• _QUÉ HARÁS_:
**A)** Actualiza el fragmento sobre la supremacía constitucional entre "Y, desde luego, una" y "nueva voluntad política.", ambos incluidos, y reprodúcelo con "rigidez" sustituido por "inflexibilidad".
**B)** Continúa el texto sobre la supremacía constitucional a partir de su última oración.

• _FRAGMENTO PROPORCIONADO_:

_ _ _

Dentro de la idea de la sujeción del poder a la ley o la conformación de un Estado de Derecho, los frenos y los contrapesos orgánicos han ocupado un espacio central. De la concentración a la separación; de la arbitrariedad a la legalidad; de la ausencia de responsabilidad a la rendición de cuentas. Todo en aras de la consideración de la persona como titular de derechos por el simple hecho de ser y el compromiso de su respeto con base en la organización de la vida en comunidad.

En el diseño y la estructura de ese compromiso, los Estados-Nación señalaron los valores y principios que los sustentan en textos para fundar y dar sentido a su convivencia: constituciones. Condensadas en un texto fundacional, como la estadounidense de 1787 o la francesa de 1791, o en las normas dispersas en varios textos y su relevancia política, como la británica.

La cuestión de fundar al Estado y adoptar las reglas para normar el poder de ahí para adelante trajo aparejada una idea política adicional: la Constitución es suprema; impera, sobre todo; nada está por encima de ella; sujeta a los poderes que crea y a las personas que los ejercen.

Y, desde luego, una cuestión de consecuencia ineludible, ¿quién, cómo, cuándo y para qué estará autorizado a modificar la norma fundacional suprema? En el pensamiento expuesto por Thomas Jefferson, la generación que ha convenido el establecimiento de las reglas para la convivencia en la sociedad no puede privar a las generaciones futuras del derecho a modificarlas.

Bajo esta lógica, las constituciones suelen prever que las reformas a sus textos cumplan con requisitos más exigentes a los establecidos para crear las leyes que le están subordinadas; en palabras de James Bryce, una rigidez propia por la naturaleza de sus normas. Si la expedición de la Constitución es producto de un momento político y social irrepetible que ha articulado la voluntad de la comunidad nacional, las modificaciones futuras han de requerir una forma propia para identificar y constatar esa nueva voluntad política.

_ _ _

• _DATOS EXTRAÍDOS_:

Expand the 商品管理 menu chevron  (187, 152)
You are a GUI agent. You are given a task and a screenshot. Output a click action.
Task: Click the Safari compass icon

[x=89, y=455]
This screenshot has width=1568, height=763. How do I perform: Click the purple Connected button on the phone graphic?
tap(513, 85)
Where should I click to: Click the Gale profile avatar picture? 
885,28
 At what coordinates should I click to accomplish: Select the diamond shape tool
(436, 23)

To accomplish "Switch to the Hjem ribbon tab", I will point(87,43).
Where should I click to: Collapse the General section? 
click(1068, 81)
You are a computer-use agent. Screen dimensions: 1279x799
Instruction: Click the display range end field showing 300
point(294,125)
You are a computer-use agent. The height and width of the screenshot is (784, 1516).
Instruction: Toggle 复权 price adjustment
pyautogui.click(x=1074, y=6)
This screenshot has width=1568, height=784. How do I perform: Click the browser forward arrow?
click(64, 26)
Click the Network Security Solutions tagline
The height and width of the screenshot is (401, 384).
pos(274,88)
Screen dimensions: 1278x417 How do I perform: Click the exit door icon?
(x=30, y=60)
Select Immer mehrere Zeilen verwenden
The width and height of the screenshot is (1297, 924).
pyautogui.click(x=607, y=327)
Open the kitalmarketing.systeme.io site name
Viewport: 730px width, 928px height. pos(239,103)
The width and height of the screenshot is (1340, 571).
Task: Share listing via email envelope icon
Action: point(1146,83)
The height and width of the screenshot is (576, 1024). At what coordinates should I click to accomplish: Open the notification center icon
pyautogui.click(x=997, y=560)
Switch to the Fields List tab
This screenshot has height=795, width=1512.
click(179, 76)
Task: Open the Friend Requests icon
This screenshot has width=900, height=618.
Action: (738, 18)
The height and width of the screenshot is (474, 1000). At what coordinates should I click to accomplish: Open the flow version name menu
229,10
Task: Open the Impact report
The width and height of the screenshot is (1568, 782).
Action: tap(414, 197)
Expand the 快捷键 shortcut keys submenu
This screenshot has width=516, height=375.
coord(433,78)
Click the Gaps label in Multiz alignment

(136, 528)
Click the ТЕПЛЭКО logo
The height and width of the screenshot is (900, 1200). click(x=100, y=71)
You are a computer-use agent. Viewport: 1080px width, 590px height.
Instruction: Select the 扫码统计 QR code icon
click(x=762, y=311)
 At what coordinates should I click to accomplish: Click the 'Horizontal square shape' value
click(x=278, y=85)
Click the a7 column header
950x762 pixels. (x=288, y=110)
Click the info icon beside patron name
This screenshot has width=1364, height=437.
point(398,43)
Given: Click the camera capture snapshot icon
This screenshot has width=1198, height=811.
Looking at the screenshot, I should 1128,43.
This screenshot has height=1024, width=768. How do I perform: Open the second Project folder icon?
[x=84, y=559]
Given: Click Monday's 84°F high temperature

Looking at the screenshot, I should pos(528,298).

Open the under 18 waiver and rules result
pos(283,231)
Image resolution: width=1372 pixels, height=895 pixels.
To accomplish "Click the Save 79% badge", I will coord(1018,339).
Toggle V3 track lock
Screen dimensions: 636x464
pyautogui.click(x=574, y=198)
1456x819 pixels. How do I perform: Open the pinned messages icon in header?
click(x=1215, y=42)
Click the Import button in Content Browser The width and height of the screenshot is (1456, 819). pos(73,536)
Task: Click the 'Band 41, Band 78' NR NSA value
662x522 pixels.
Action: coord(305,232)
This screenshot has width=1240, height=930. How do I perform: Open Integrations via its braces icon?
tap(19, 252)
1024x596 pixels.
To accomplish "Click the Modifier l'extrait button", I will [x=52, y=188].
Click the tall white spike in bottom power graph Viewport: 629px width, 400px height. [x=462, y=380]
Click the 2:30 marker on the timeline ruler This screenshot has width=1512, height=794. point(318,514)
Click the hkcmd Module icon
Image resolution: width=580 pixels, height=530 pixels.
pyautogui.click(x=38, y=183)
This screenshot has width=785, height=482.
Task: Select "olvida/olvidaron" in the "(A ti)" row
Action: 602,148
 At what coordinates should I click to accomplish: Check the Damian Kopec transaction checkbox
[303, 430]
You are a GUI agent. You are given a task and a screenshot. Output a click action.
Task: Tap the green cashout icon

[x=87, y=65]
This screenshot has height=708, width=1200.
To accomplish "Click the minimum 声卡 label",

_ _ _

• _RESPUESTAS REDACTADAS_:
**A)**
Y, desde luego, una cuestión de consecuencia ineludible, ¿quién, cómo, cuándo y para qué estará autorizado a modificar la norma fundacional suprema? En el pensamiento expuesto por Thomas Jefferson, la generación que ha convenido el establecimiento de las reglas para la convivencia en la sociedad no puede privar a las generaciones futuras del derecho a modificarlas.

Bajo esta lógica, las constituciones suelen prever que las reformas a sus textos cumplan con requisitos más exigentes a los establecidos para crear las leyes que le están subordinadas; en palabras de James Bryce, una inflexibilidad propia por la naturaleza de sus normas. Si la expedición de la Constitución es producto de un momento político y social irrepetible que ha articulado la voluntad de la comunidad nacional, las modificaciones futuras han de requerir una forma propia para identificar y constatar esa nueva voluntad política.

**B)**
En el artículo 135 de nuestra Constitución se previó la interacción orgánica de la Federación y las entidades federativas para su modificación: un decreto aprobado sucesivamente por las dos terceras partes de quienes acudan a sesionar a las cámaras federales y por la mayoría de las legislaturas locales. El concurso de toda persona con representación popular en un órgano legislativo federal o local, con mayoría reforzada en el Congreso General.

Ante el tristemente grave desarrollo de la sesión del Senado del 10 al 11 de septiembre en curso es indispensable retornar al atropello de los valores y principios constitucionales que implicaron las determinaciones mayoritarias en el Consejo General del INE y la Sala Superior del Tribunal Electoral para otorgar a la coalición de Morena, PVEM y PT una representación no sustentada en la auténtica expresión de la voluntad popular el 2 de junio último para la integración de la Cámara de Diputados; le obsequiaron al régimen la posibilidad de superar el límite del acuerdo entre mayoría y minorías para modificar las normas constitucionales.

No obstante, el límite a la mayoría calificada en el Senado subsistía a la luz del resultado electoral y las impugnaciones resueltas: faltaban tres integrantes del pleno para lograr las dos terceras partes (86) si nadie se ausentaba. No vale llamarse sorprendidos; con todo cinismo el régimen avisó que conseguiría los votos faltantes. Primero los ex perredistas Araceli Saucedo y José Sabino Herrera, de las primeras minorías en Michoacán y Tabasco, luego el intermedio sobre si 85 puede interpretarse como las dos terceras partes de 128, y finalmente el escenario de un ausente no reemplazable (Daniel Barreda de MC) y la “conversión” de un opositor (Miguel Ángel Yunes Márquez del PAN).

No pienso que alguien deba explicar algo, incluso el patético dirigente nacional del PAN. Las cosas como son. Está claro lo ocurrido. Vale apreciar la realidad para colegir dónde estamos parados: severa descomposición política que da paso a la arbitrariedad extrema en el acceso al poder, su ejercicio y su justificación sin necesidad de rendir cuentas.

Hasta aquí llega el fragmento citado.